The Economics of Fascism

    The Fascists did not succeed in making the trains run on time. In fact, their economic impact on Italy seems slight. Wages went down, and through the 1930s, Italy's contribution to West European GDP went from 8.2 to 8.0 %. The national growth rate between 1922 and 1938 was an anemic 1.9% while the rest of Western Europe averaged 2.5%. Under Prime Minister Giolitti (before Fascism), Italy had actually outperformed German growth 2.7% to 2.6%. Meanwhile, the deficit grew to 6.6% of GDP in 1934, 16% in 1936, and 28% in 1940. Military expenditure made up two-thirds of public works spending. By the early 1930s, the Fascists had little to show for a decade in power. 62% of dwellings lacked a separate kitchen, just 52% had electric light, only 44% had running water, 42% had a toilet, and only 4% had a bath and 1% central heating. 

Women in Italy

    In a country that remained backwards compared to the rest of Europe, women were even further behind. While illiteracy among women fell from 81% in 1860, but remained as high as 42% in 1911. Women still frequently died in childbirth or abortions and female life expectancy only reached male life expectancy in the 1920s. Women also knew little of the outside world. When the men of the relatively modern Piedmont were drafted to fight Austria in World War One, peasant women, writes Bosworth, would not have understood where Austria was, merely understanding that their men would have to spend many days in a train or on foot to get there. Such ignorance made the peasants largely uninterested in the war effort compared to the bourgeoisie, who were excited by it and agitated for it.

    When the Fascists came into power, they quickly attempted to control the women of Italy and encourage them to have more babies. Fascists worried about the rise of feminism pushing women into work, and the resulting "full freedom in choice of reading, the freedom to flirt, to smoke, to cut short their luxuriant locks, to wear masculine-looking clothes, to engage in violent sports like football, fencing, javelin-throwing, and skiing," as Federico Maconcini (a fascist academic) warned.

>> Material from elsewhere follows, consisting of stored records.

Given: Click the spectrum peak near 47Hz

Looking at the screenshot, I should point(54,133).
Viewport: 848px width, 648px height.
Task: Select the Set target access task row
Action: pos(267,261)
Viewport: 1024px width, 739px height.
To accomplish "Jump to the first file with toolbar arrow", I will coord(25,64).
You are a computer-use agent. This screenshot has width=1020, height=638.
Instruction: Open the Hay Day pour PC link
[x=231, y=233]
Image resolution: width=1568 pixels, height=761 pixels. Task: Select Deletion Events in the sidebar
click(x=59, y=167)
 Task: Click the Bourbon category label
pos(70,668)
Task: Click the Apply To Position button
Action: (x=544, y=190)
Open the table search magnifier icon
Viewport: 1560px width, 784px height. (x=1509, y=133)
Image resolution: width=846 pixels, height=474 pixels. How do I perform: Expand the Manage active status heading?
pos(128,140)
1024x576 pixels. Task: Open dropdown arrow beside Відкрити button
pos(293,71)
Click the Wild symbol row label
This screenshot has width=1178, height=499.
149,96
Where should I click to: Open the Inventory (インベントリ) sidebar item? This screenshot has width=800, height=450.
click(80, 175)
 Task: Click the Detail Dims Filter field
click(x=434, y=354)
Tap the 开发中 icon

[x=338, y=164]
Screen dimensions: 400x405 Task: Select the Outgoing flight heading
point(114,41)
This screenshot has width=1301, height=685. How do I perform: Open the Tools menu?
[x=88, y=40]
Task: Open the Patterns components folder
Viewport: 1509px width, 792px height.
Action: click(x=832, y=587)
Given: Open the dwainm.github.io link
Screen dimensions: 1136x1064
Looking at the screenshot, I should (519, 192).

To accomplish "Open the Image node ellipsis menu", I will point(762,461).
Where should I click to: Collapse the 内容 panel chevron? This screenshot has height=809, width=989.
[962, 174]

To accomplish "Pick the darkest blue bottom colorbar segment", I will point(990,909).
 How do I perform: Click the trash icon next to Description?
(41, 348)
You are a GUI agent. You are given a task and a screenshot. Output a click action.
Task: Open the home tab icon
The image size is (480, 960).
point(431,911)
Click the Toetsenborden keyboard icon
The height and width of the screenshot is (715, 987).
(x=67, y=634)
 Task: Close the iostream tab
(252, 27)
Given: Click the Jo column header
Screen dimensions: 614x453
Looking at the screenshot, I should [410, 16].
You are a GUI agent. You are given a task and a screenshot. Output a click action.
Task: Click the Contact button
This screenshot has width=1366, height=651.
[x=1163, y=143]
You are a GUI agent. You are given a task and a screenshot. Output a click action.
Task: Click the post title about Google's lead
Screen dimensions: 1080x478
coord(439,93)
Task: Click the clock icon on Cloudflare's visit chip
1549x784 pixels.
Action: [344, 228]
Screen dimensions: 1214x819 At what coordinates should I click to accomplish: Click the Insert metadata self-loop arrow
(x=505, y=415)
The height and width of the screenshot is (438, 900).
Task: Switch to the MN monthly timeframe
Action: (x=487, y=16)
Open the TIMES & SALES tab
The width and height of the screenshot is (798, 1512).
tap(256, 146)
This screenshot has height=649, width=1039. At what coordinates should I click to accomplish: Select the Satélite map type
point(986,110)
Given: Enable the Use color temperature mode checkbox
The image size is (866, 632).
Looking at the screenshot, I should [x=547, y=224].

Fascists prosecuted women for abortions, and one series of trials resulted in a tabulation of the gruesome ways that women resorted to illegal abortions: 

falling off a bicycle, subjection to heavy work, immersion in fast-flowing water up to the stomach, imbibing large quantities of purgatives (bitter salt, laxative pills, taurine tablets, castor oil, manna [a mould on rye] ... ; then there was the use of mechanical means (bone crochet-hooks with the head removed, knitting needles, parsely stalks, bone hairpins), taking hot baths and various kinds of douches...

But Fascism also brought modernity into girls' and women's lives. Bosworth writes that dressing in uniforms, walking to Fascist functions alone or with a female friend the same age, and just breaking up family life through attendance at Fascist events exposed girls to a wider world than they would have otherwise seen in the countryside.

Falling Into Hitler's Orbit and The Second World War

    By the mid-1930s, Mussolini had very clearly brought Italy into Nazi Germany's circle. This seemed to stem from two factors. One was that Fascism had made no friends among the European superpowers. This failed foreign policy of brash imperialism, cynicism, and illegality (most especially in the invasion of Ethiopia and use of poison gas there) left Italy alone. And from the other end, Germany was forcing Italy into a subordinate role, which Anschluss confirmed. Through massive aggression, Germany became larger and larger and could have seized Italian lands if it wanted. So there was a carrot and stick that turned Italy into Germany's sidekick. 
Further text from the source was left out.